Creations of Hope: Quilts from Gee’s Bend features over 25 quilts and other fabric works of art by members of the Gee’s Bend Quilters Collective. Artists include Rachel George-Carey, Lue Ida B. McCloud, Lucy Mingo, Flora Moore, China Pettway, Crayree Pettway, Essie Pettway, Janice Pettway, Jessica Pettway-Witherspoon, Lola Pettway, Stella Pettway, Florine Smith, and Lucy Witherspoon.
The community of Gee’s Bend is nestled into a curve in the Alabama River southwest of Selma, Alabama. Founded in antebellum times on the site of cotton plantations owned by Joseph Gee, the town’s women developed a distinctive, bold, and sophisticated quilting style with a geometric simplicity reminiscent of Modern Art having been compared to the works of Henri Matisse and Paul Klee.
All images copyright of the artist.
Throughout much of the twentieth century, making quilts was considered a domestic responsibility for women in Gee’s Bend. As young girls, many of the women trained or apprenticed in their craft with their mothers, female relatives, or friends. Other quilters, however, have been virtually self-taught.
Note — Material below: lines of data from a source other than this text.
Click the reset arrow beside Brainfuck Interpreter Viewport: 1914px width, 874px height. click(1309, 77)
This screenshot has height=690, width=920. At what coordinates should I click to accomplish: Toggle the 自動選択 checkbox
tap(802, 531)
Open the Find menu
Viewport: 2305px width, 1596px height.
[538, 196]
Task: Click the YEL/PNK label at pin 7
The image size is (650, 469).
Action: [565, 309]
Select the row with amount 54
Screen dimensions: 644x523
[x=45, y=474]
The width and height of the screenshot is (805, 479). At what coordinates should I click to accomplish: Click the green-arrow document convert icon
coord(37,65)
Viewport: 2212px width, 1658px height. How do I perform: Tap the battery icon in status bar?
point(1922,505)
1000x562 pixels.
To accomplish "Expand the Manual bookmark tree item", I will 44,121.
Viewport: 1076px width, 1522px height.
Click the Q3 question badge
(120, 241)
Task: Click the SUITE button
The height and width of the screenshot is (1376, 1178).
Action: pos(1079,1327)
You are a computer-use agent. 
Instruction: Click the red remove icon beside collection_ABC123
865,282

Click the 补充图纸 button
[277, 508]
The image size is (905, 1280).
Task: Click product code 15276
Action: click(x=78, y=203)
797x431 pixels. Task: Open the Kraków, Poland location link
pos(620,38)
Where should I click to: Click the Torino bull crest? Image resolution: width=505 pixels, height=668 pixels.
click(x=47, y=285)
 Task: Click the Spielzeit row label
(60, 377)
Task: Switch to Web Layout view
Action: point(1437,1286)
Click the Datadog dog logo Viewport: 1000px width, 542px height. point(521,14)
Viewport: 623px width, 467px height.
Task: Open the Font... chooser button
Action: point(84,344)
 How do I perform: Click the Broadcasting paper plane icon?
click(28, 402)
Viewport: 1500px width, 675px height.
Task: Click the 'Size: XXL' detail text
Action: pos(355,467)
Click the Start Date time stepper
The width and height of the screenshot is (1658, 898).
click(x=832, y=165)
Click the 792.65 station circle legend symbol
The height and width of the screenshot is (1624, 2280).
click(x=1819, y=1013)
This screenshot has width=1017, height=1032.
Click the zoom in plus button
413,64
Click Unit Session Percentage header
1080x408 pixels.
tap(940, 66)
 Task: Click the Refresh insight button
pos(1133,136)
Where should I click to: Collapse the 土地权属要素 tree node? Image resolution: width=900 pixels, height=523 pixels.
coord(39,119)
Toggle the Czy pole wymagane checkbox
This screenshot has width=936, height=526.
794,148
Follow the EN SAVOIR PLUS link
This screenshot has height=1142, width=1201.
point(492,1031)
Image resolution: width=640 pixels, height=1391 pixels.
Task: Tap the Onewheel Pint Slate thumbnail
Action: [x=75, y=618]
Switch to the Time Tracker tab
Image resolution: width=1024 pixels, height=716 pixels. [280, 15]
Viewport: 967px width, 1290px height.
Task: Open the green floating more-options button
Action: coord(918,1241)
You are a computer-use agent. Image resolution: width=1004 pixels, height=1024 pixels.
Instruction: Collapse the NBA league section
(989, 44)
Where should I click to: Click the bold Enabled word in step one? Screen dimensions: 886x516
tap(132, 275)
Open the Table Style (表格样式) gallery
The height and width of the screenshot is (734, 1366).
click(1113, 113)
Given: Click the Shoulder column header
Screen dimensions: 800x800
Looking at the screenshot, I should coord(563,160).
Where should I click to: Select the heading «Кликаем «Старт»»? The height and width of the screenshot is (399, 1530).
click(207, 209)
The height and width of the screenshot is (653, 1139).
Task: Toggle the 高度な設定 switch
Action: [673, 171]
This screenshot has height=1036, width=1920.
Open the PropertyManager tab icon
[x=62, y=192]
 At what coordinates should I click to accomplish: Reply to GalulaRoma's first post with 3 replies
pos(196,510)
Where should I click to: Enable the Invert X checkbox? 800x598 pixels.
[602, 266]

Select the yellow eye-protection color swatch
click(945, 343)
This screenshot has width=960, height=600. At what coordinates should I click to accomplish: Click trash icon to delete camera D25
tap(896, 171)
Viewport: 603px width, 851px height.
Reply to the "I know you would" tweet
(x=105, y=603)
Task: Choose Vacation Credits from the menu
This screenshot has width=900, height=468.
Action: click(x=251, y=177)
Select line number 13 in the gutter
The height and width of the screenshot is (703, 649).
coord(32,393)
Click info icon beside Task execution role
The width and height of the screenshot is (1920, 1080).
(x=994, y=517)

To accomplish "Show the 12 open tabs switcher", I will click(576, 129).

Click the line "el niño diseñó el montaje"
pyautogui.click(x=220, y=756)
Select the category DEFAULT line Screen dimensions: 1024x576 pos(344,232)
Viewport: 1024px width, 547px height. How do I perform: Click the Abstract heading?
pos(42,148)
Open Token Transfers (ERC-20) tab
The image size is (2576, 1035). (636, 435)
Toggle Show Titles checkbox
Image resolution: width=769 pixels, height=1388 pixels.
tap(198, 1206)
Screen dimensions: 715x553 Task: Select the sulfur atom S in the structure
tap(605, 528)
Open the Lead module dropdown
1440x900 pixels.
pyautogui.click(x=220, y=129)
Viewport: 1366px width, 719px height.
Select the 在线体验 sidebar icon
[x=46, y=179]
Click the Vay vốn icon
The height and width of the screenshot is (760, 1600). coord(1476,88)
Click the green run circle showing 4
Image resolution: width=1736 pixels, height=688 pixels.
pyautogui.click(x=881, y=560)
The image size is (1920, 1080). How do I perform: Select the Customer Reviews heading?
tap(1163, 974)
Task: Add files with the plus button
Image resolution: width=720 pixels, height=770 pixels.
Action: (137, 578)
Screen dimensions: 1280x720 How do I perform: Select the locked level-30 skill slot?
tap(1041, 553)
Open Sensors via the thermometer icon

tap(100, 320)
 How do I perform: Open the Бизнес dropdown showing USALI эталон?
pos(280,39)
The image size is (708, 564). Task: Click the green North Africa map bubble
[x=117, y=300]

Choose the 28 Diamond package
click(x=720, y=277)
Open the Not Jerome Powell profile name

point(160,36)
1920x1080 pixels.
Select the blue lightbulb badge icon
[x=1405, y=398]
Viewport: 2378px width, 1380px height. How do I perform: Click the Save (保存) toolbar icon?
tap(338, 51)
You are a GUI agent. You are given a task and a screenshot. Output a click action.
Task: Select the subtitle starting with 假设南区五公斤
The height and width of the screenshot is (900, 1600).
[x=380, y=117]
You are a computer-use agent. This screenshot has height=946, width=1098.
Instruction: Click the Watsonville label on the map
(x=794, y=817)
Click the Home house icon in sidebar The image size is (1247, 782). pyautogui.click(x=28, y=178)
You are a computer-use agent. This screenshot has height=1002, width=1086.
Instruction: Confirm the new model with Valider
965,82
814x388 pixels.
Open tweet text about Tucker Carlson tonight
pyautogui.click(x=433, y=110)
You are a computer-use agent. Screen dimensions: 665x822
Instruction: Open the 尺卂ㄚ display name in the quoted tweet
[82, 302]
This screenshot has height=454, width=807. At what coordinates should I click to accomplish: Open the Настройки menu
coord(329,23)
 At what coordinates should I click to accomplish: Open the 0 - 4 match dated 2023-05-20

Women with large families often made dozens upon dozens of quilts over the course of their lives.
In 2003, all the living quilters of Gee’s Bend — more than fifty women — founded the Gee’s Bend Quilters Collective to serve as the exclusive means of selling and marketing the quilts being produced by the women of the Bend. The Collective is owned and operated by the women of Gee’s Bend. Every quilt sold by the Gee’s Bend Quilt Collective is unique, individually produced, and authentic.
The women of the Gee’s Bend Quilters Collective all live in the area of Rehoboth, Alberta and Boykin, Alabama. The women of Gee’s Bend have developed a distinctive, bold, and sophisticated quilting style based on traditional American and African American quilts, but with a geometric simplicity reminiscent of Amish quilts and modern art. The quiltmakers passed their skills and aesthetic down through at least six generations to the present.
The women consider the process of “piecing” the quilt “top” to be highly personal. In Gee’s Bend, the top—the side that faces up on the bed—is always pieced by a quilter working alone and reflects a singular artistic vision. The subsequent process of “quilting” the quilt—sewing together the completed top, the batting (stuffing), and the back—is sometimes then performed communally, among small groups of women.